Speakers at Monday's rally urged Oklahomans to contact their legislators about getting a minimum wage bill on the special session agenda and passing it this week.

However, Gov. Brad Henry, who set the agenda for the special session, has wanted it limited strictly to appropriations.

"As he has said many times in recent weeks, Gov. Henry believes the special session agenda should be focused entirely on the most pressing issue at hand, the state budget. With a July 1 deadline looming on budget actions, the governor does not want lawmakers to be distracted or delayed by other issues, no matter how worthy they may be," said Paul Sund, the governor's communications director. "Certainly Gov. Henry wants to raise wages for Oklahomans and thinks the minimum wage issue is worthy of debate, but again, he believes the special session's focus must remain on the state budget."
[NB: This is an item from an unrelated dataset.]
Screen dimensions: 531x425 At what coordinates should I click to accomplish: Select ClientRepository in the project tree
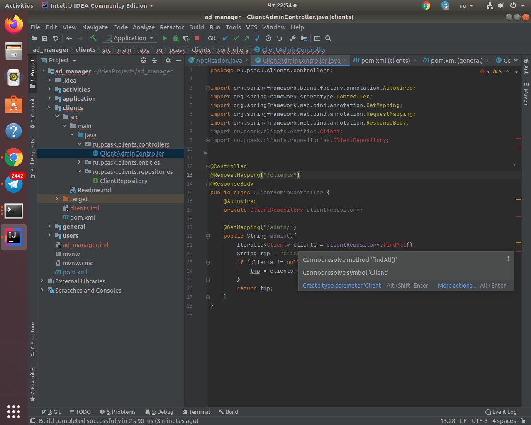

Some who attended Monday's rally carried signs that said, "Why agree 1997 wages in 2006 are OK for citizens but not legislators?" and "Unions Raise Everyone's wage."

Linda Gray Murphy, campaign manager for Raise Oklahoma, told those gathered at the south steps of the state Capitol that most Oklahomans think the minimum wage should be increased.

"Over 30 percent on minimum wage are single working mothers," she said.

She also told the group not to believe the opponents' argument that the minimum wage increase would hurt business.

Those speaking at the rally included some legislators and clergy.

Rep. Richard Morrissette, D-Oklahoma City, author of a bill to raise the minimum wage in Oklahoma, said it is morally wrong not to increase the minimum wage.

"Those who oppose it know it's wrong," he said.

The Rev. Bruce Prescott, a Baptist minister from Norman, said the minimum wage is a moral issue, and refusing to fairly compensate workers for their time and energy is "an egregious injustice."

"Why must Oklahoma be an economic dust bowl for working people?" Prescott said.

Rabbi Barry Cohen of Temple B'nai Israel, said, "Raising the minimum wage is a simple act to help restore justice in our nation and our land."

Sen. Debbe Leftwich, D-Oklahoma City, said people deserve a fair day's pay.

"What is fair about $5.15?" she said.